Our calculations neglect electronic correlations for metal electrodes which couple to the molecules. Such correlations can lead to interesting interference effects boosting or suppressing multi-terminal circuit currents relative to that obtained by a simple addition of currents from the constituent single terminal circuits.51,52 The neglect of correlated electron injection thus allows a simple decomposition of multi-terminal circuits into a superposition of single terminal circuits. Several considerations justify our choice of neglecting electron correlation between electrodes coupling to the TP1 molecule in the present study:
(1) Neither the gold coordination sphere around the nitrogen atoms of TP1 nor the shape of electrode tips interacting with the molecule is precisely known. Further, for the TP1 molecule the pyridine ring rotational degrees of freedom alter the relative positions of nitrogen atoms (see Fig. S5A†), such that even the closest nitrogen atoms located on adjacent pyridine rings (4–5 Å separation) may interact with distinct clusters of gold atoms.

*Dataset content*.

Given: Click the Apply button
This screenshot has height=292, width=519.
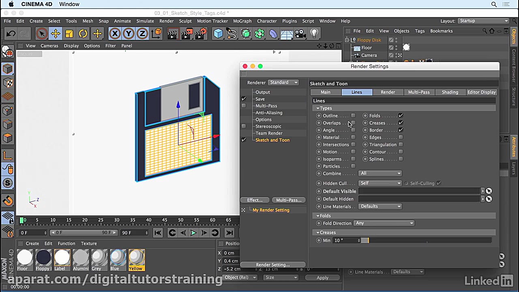Looking at the screenshot, I should pyautogui.click(x=322, y=277).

*Instructions*.
A – Answer these questions using the passage on multi-terminal molecular circuits:
(i) What does the passage say its calculations neglect?
(ii) What does neglecting correlated electron injection allow?
(iii) What separation does the passage give for the closest nitrogen atoms on adjacent pyridine rings?
B – Extend the passage on multi-terminal molecular circuits, starting after its final sentence.

*Results*.
A –
(i) Electronic correlations for metal electrodes that couple to the molecules.
(ii) It allows a simple decomposition of multi-terminal circuits into a superposition of single terminal circuits.
(iii) 4–5 Å.

B –
(2) It is possible, of course, that nitrogen atoms on adjacent pyridine rings may share their gold coordination sphere for some TP1 geometries. However, in this case, the multi-terminal circuits are composed of asymmetric (in terms of number of aromatic rings) single terminal circuits with significantly different conductance values. For instance, in Fig. 1B the multi-terminal circuit L(S1, S2)–R(S1′, S2′) is composed of 3-ring (L(S2)–R(S2′)), 4-ring (L(S1)–R(S2′)/L(S2)–R(S1′)), and 5-ring (L(S1)–R(S1′)) circuits. Since such asymmetric circuits have very different conductance values (differing by 1–2 orders of magnitude; see Table 2 last row) any interference effects arising from correlated electronic injection at positions S1 and S2 would be negligible.
(3) Finally, for multi-terminal circuits with symmetric single terminal conductance pathways such as L(S1, S3)–R(S1′, S3′) or L(S1, S3)–R(S2), the relevant terminal nitrogen atoms (S1 and S3) are well separated (~8 Å), and a model assuming independent electronic coupling at these positions is reasonable.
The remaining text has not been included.